- _Source data_:
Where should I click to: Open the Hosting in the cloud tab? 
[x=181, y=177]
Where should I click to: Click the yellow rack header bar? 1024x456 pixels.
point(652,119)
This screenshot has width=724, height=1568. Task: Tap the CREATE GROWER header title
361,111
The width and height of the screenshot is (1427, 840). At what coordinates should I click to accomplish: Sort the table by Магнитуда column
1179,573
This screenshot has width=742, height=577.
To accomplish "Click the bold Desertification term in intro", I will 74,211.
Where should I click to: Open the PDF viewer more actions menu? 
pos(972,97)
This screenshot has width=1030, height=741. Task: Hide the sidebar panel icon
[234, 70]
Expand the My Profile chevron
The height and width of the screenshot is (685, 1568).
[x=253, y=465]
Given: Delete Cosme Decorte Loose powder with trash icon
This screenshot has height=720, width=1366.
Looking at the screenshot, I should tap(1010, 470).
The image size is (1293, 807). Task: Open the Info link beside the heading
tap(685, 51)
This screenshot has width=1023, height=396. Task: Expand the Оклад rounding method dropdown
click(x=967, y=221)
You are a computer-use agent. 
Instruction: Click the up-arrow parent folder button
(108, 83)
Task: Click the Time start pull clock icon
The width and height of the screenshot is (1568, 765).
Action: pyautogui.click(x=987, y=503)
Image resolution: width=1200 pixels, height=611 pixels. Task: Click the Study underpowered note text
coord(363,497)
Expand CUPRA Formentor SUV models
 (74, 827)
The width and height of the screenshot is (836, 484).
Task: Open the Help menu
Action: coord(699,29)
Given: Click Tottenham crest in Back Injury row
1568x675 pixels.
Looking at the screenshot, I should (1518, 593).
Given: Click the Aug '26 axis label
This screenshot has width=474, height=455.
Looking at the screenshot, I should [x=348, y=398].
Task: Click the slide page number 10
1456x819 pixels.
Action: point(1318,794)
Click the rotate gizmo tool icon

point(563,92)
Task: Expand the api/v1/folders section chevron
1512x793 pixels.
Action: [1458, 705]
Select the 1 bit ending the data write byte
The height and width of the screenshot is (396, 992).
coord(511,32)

- _Exercise description_:
Filter the entries above and return only the lines holding "chevron".

- _Output of the task_:
Expand the My Profile chevron
Task: Expand the api/v1/folders section chevron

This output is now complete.